### Given data
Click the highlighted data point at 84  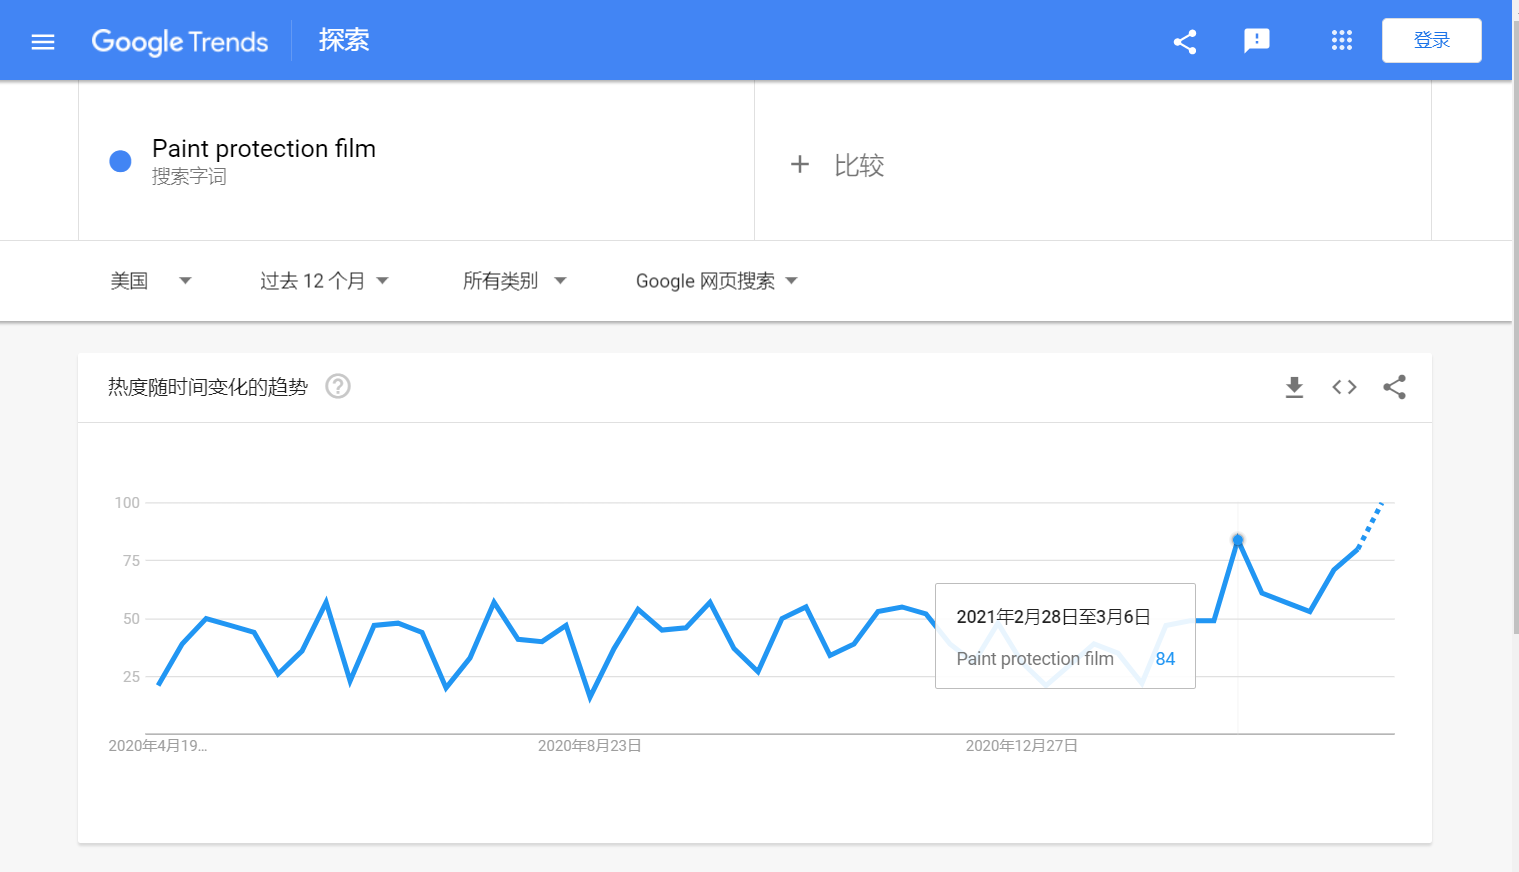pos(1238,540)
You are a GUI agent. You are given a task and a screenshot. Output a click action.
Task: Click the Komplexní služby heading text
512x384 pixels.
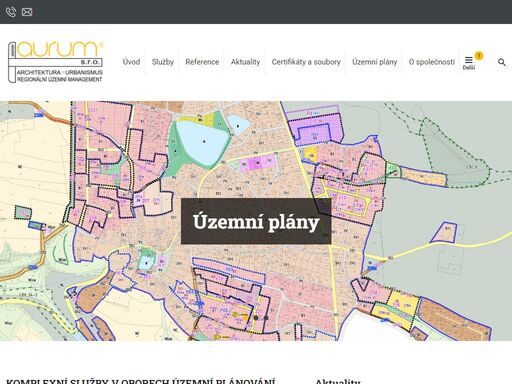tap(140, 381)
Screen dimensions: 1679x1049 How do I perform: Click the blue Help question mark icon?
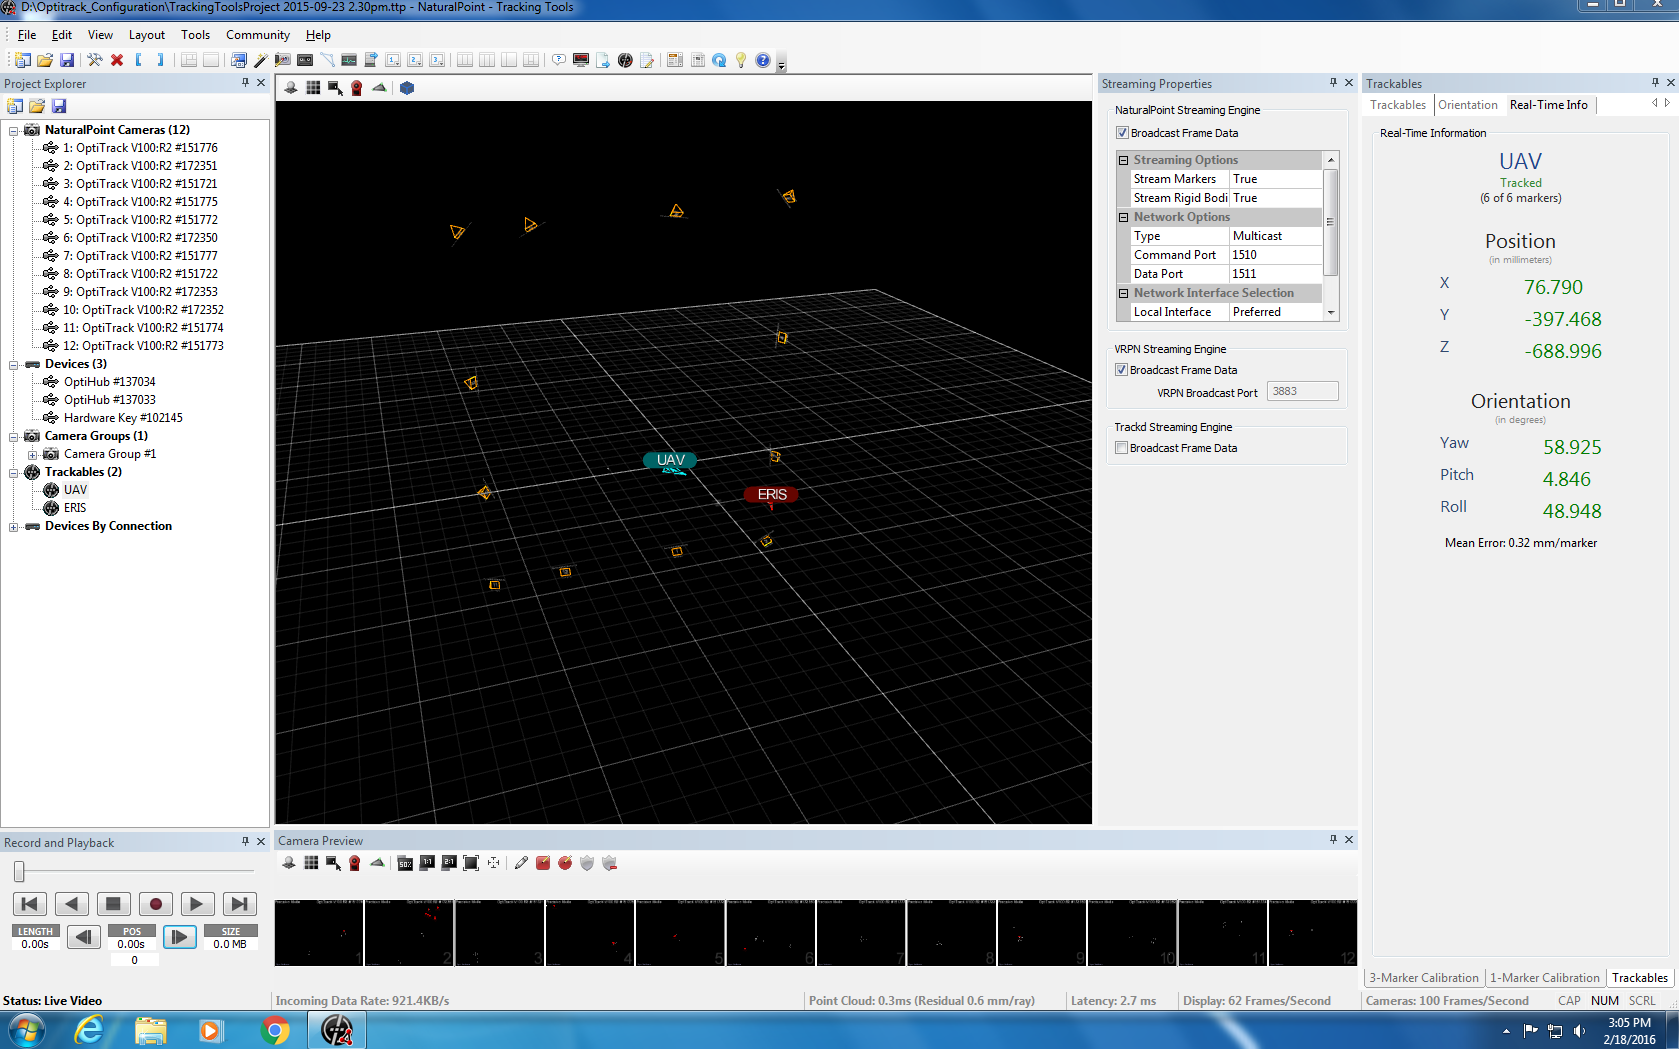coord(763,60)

### Work instructions
What is needed is an exact copy of only the lines from the line containing "Screen dimensions: 1679x1049" through the last line of the entries, inclusive, without the pictures.

### Your solution
Screen dimensions: 1679x1049 How do I perform: Click the blue Help question mark icon?
coord(763,60)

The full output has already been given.